Previsto per l'inizio del 2018 l'avvio delle opere sulle volte sotterranee che sostengono via Carducci

A gennaio-febbraio 2018 sarà operativo il cantiere che, sotto via Carducci a Trieste, consentirà la messa in sicurezza e il ripristino delle ottocentesche volte sotterranee che sostengono l'importante arteria lasciando scorrere ad un paio di metri di profondità le acque del torrente Chiave nel quale affluiscono anche i torrenti Settefontane e Farneto
Il sopralluogo dell'assessore
Il sopralluogo dell'assessore Comune di Trieste

TRIESTE - E' previsto per gennaio-febbraio 2018 l'avvio operativo del cantiere che, sotto via Carducci a Trieste, consentirà la messa in sicurezza e il ripristino delle ottocentesche volte sotterranee che sostengono l'importante arteria lasciando scorrere ad un paio di metri di profondità le acque del torrente Chiave nel quale affluiscono anche i torrenti Settefontane e Farneto.  La conferma è stata data nel corso i un sopralluogo sul posto dell'assessore ai Lavori pubblici Elisa Lodi assieme al direttore dell'Area Enrico Conte e all'ing.

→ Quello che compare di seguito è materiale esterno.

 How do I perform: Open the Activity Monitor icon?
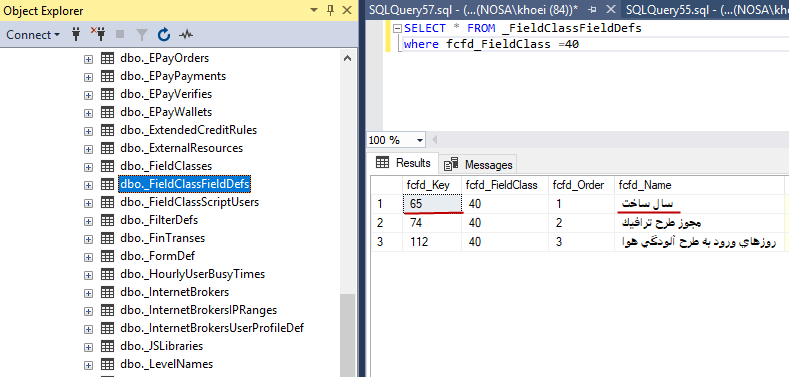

Maria Mazzurco per AcegasApsAmga e al progettista esterno Roberto Pambianco.

Il sopralluogo dell'assessore
«Abbiamo potuto visionare di fatto lo stato delle volte -ha detto l'assessore Elisa Lodi- e prendere atto dei danni, dovuti sia all'usura e al passaggio veicolare in superficie che delle acque sotterranee. L'importo complessivo dell'opera e circa 2 milioni di euro, una spesa che sarà ripartita equamente tra Comune di Trieste e AcegasApsAmga che gestirà la gara. L'avvio dei lavori è previsto da gennaio 2018 e prevedono una durata di 15 mesi. Si lavorerà attraverso dei lotti, in continua e stretta collaborazione tra Acegas e uffici comunali, in modo da rendere meno disagevole possibile il cantiere, cercando di evitate e ridurre al meglio i disagi alla viabilità». L'importante intervento sotterraneo alle volte ottocentesche del Torrente Chiave, sotto via Carducci, si sviluppa su un asse di circa 200 metri, seguendo anche le prescrizioni indicate dalla Soprintendenza.